# Questions on the material:
A. Please copy the CPR training passage from "One year, we" to "over 1,000 students.", word for word.
B. In the CPR training passage, how many students are taught in each "Kids Learn CPR" session?

# Excerpted passage:
↓
We teach the course with CPR manikins, and then we give each participant an Anytime CPR kit to take home to their family and friends—so they can teach them the same skills. The people that take this training are very appreciative; even with language barriers, the message still gets through and people understand the concept.
Wednesday: EMS for Children Day
On Wednesday, we hold an event called “Kids Learn CPR.” During this event, we go into a neighborhood school and teach hands-only CPR to students. We teach 100 students per session in the school gymnasium.
The school superintendent and school nursing leadership help kick off the training with some comments and the training takes about one hour to complete. At the end of the training, each student is given an Anytime CPR kit to take home and train others.
One year, we had a contest to determine which student could train the most people—it was a great opportunity to continue building an effective, professional relationship with the Columbus Public School staff.
The students are usually very engaged and receptive to the training. Our CPR training staff and paramedic students to perform the training, along with school nurses. Over the last ten years, we’ve taught over 1,000 students.
↑
# Material shown:
↓
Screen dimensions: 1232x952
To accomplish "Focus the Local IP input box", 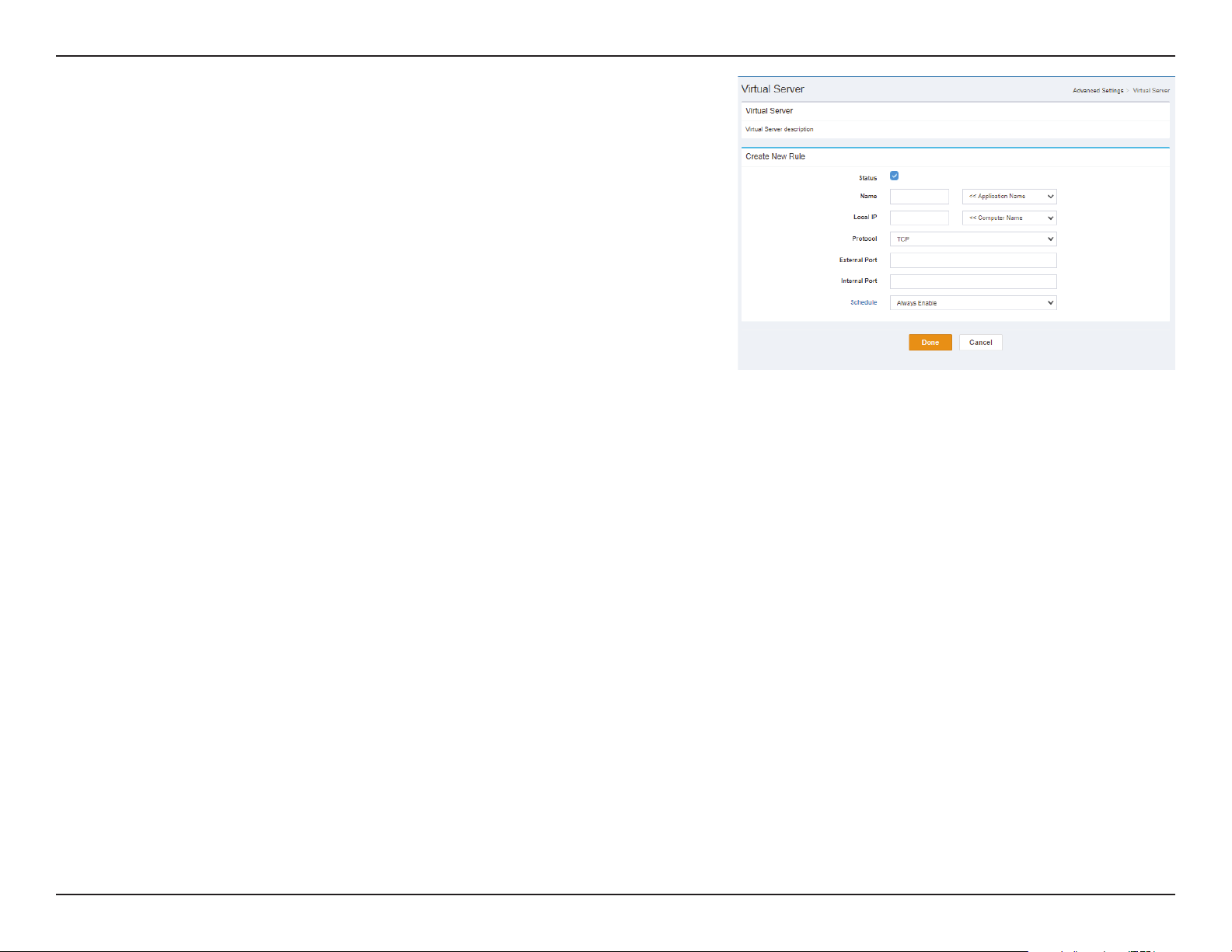I will tap(919, 218).
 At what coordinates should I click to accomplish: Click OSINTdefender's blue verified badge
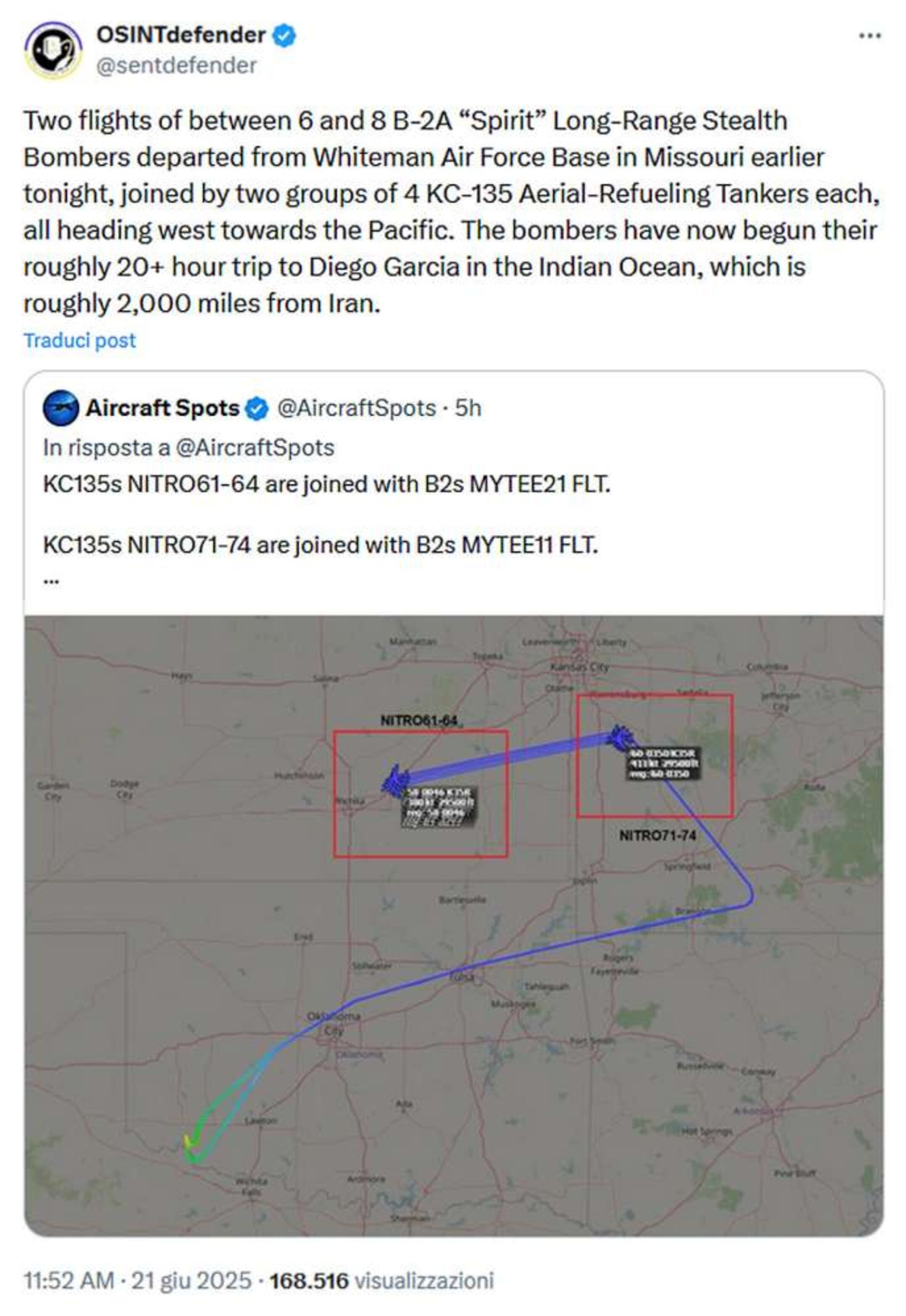click(x=284, y=36)
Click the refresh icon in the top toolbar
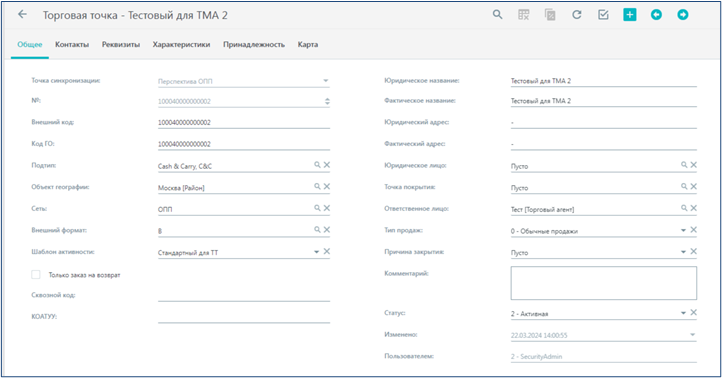 (x=576, y=15)
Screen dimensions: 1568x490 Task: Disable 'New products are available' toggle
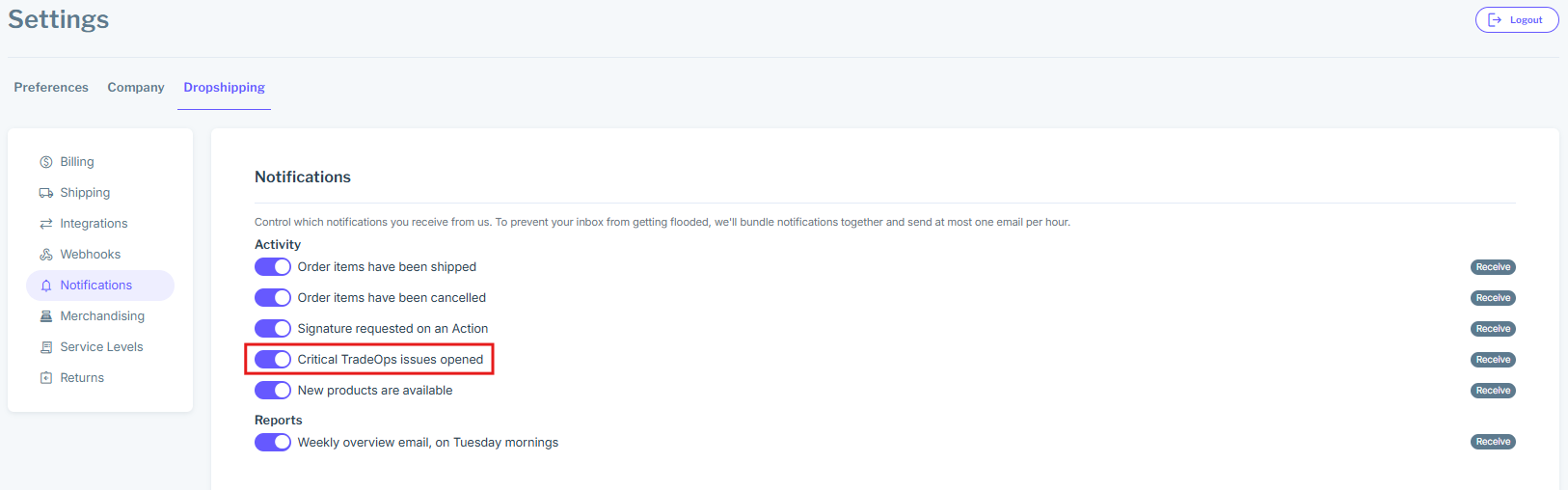[x=273, y=391]
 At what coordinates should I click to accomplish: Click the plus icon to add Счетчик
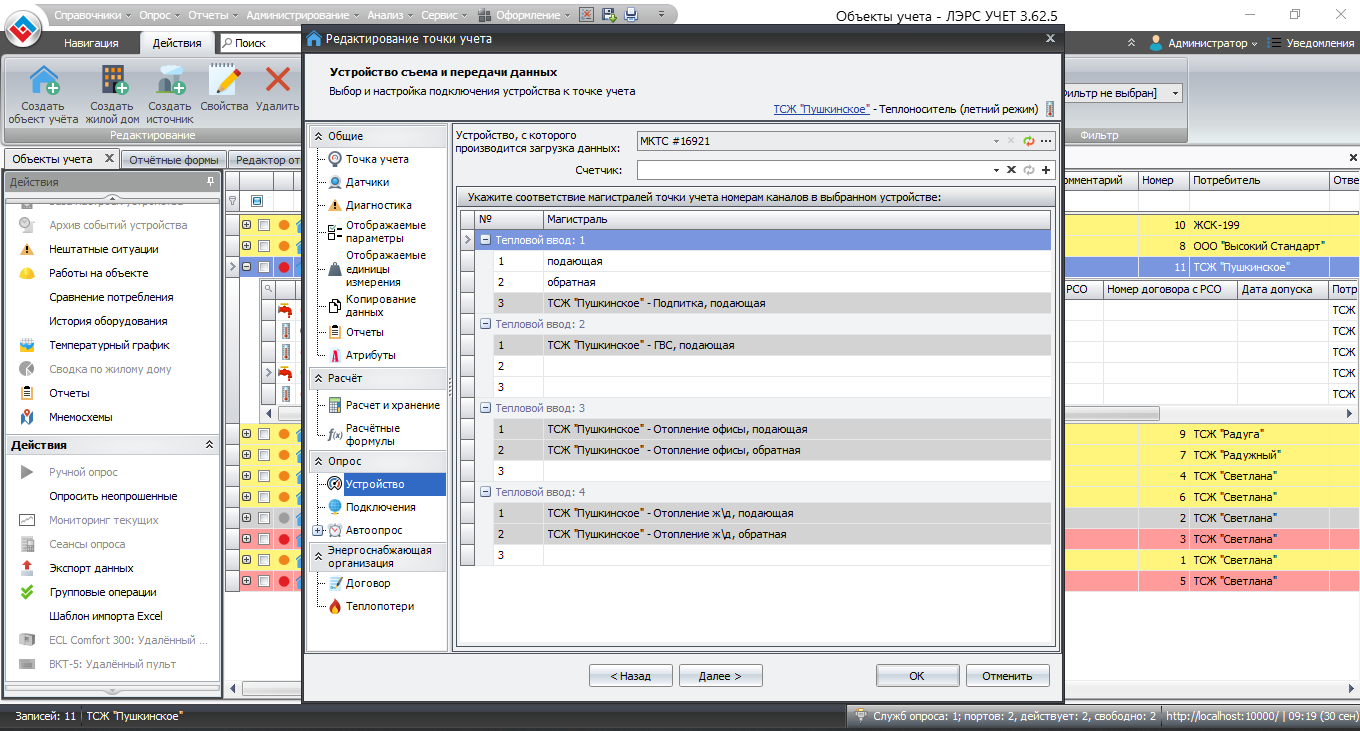coord(1046,170)
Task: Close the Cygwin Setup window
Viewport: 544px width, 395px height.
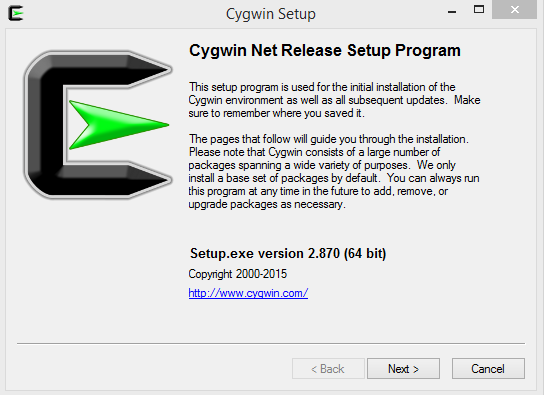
↑
# Task responses:
A.
One year, we had a contest to determine which student could train the most people—it was a great opportunity to continue building an effective, professional relationship with the Columbus Public School staff.
The students are usually very engaged and receptive to the training. Our CPR training staff and paramedic students to perform the training, along with school nurses. Over the last ten years, we’ve taught over 1,000 students.

B. 100 students per session, in the school gymnasium.